Expert Reviews

Test Drive: 2015 Ford Edge

AutoTrader SCORE
This score is awarded by our team of expert reviewers after extensive testing of the car

The Louka summer road trip took us to two distinctly different destinations this year. Week One found us in Wisconsin Dells, WI, about 1,000 km southeast of Winnipeg. The town is a mecca for waterpark goers, young and old alike, with poolside attractions that range from lounging by the swim-up bar to huge wave pools and thrilling waterslides. Week Two, in contrast, was spent back up in Canada near the town of Sioux Narrows, ON, where we rented a waterfront cabin at Totem Lodge. With a sandy beach in a protected bay, and with world-class fishing at the doorstep, this is the Canadian Shield at its finest.

I’m sure Ford wouldn’t mind one bit if you thought of the Edge as a budget Acura RDX or Lexus RX350.

As usual, I was hoping to put a press vehicle to the test for this vacation, and for the second time in a row Ford was able to arrange a suitable ride to transport us to and from our destinations.

This time it was the new-for-2015 second-generation Edge, a five-seat midsize crossover that sits between the Escape and Explorer in Ford’s extensive utility vehicle lineup. Ford is developing quite a following in this segment, with these three heavyweights each occupying a spot in the top 15 bestselling CUV/SUVs in Canada year-to-date. No other brand comes close.

Starting at a little more than $30,000, the Edge is a sizeable step up from the Escape and competes most directly with the Nissan Murano. One could consider any of the compact crossovers with starting prices in the $20s as competition, but the Murano and Edge are just a half-size larger than most (the Santa Fe Sport and CR-V, at the large end of their class, have similar interior volumes) and certainly have more premium aspirations than most of those. Besides, the Escape plays in that more densely populated sandbox.

I’m sure Ford wouldn’t mind one bit if you thought of the Edge as a budget Acura RDX or Lexus RX350.

Speaking of premium aspirations, as our tester shows, Ford’s pricing structure reflects the company’s knowledge that they are at the leading edge (sorry) when considering in-vehicle tech. If you want the goodies, you’ll have to pay.

The base front-drive Edge SE comes with push-button start, four-12V power points, a 2.0L EcoBoost engine, multi-function steering wheel, tilt and telescoping steering, map lights front and rear, 18-inch alloys, and a rear view camera.

Being the next-to-top trim (the fire-breathing Edge Sport sits above it), the $41,199  Titanium AWD adds a lengthy list of standard kit: leather seats, reclining second row seats, dual-zone climate control, Sony audio system, remote start, foot-activated power liftgate, LED running lights and taillights, parking sensors, active grille shutters, hill start assist, and 19-inch alloy wheels.
----
_Directive 1_
Rewrite the rows in the stretch from the line containing "Collapse the Forms tree node arrow" through the line containing "The height and", replacing "search bar" with "search field" and leaving everything else unchanged. Omit the pictures.
The Ford Edge review has no connection to the rows that come after it.

_Records_
----
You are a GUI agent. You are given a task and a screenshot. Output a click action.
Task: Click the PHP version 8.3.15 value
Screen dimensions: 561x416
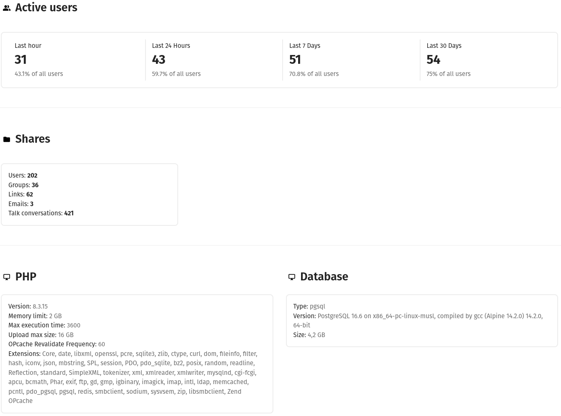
----
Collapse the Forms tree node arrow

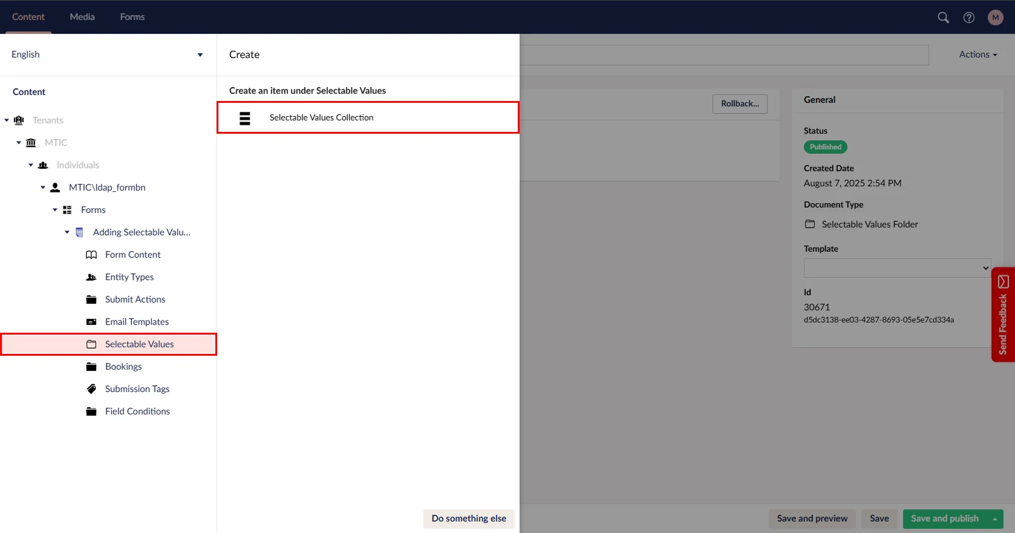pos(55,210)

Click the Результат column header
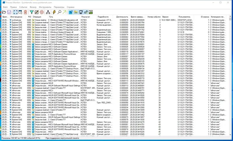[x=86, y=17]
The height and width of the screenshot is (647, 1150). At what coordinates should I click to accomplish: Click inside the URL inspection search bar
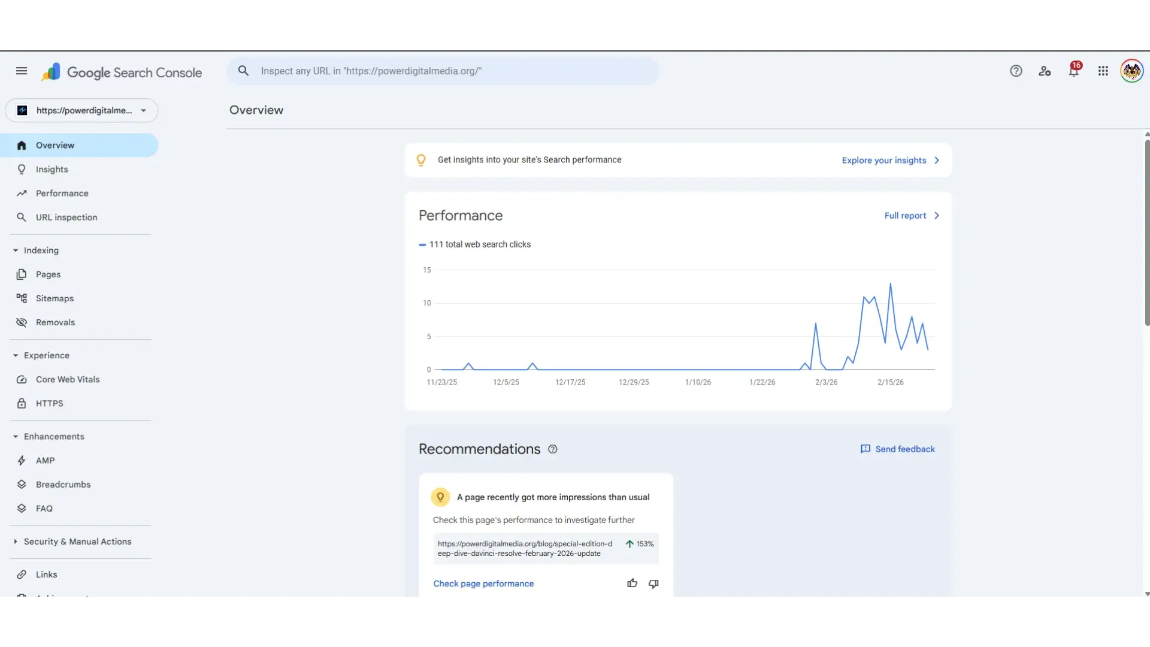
----
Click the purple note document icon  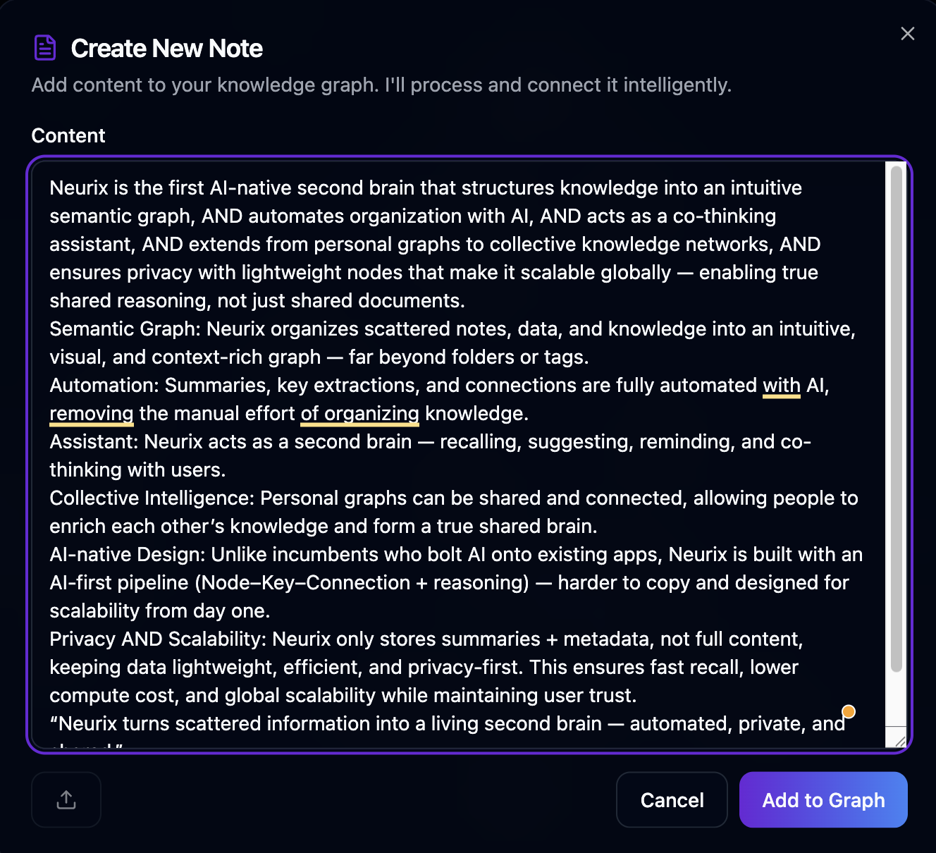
----
_Directive 2_
Carry on the 2015 Ford Edge review from the point where it stops.

_Right answer 1_
Collapse the Forms tree node arrow

pos(55,210)

Click the Результат column header
[x=86, y=17]
The height and width of the screenshot is (647, 1150). At what coordinates should I click to accomplish: Click inside the URL inspection search field

_Right answer 2_
More on Comparison Test: Compact Crossover SUVs

Our tester was further fitted with the 302A equipment group which adds $3,800 to the Titanium base price and adds a host of tech and convenience options: blind spot warning system, heated rear seats and steering wheel, cooled front seats, perforated leather upholstery, lane keeping system, enhanced park assist, front camera, automatic high beams, rain-sensing wipers, and second row inflatable safety belts. Conspicuous by its absence: adaptive cruise control.

At $2,000, the Canadian Touring package tops things off with a panoramic glass roof and voice-activated navigation.

Given our tester’s position near the top of the Edge lineup and its healthy dose of add-ons, it’s disappointing to know that a cargo cover will set you back another $400. Cargo covers should be standard as they provide basic security for stuff you want to keep from the view of prying eyes.

And for the curious, the least expensive way to get an Edge with factory navigation is to go into the SEL and select the Canadian Touring package. That’ll set you back $37,899 before destination and taxes (and the inevitable incentives).

This new-gen Edge incorporates a bit of backwards tech; the base engine being a 2.0L EcoBoost turbocharged and direct-injected four-cylinder, while the optional mill is the carryover 3.5L V6 from last year. Our tester had the EcoBoost, which is so smooth and quiet that it could be confused with a V6. Generating 245 hp and 275 lb-ft of torque out of a force-fed two-litre is not too unusual these days, with many manufacturers having some version of this engine type.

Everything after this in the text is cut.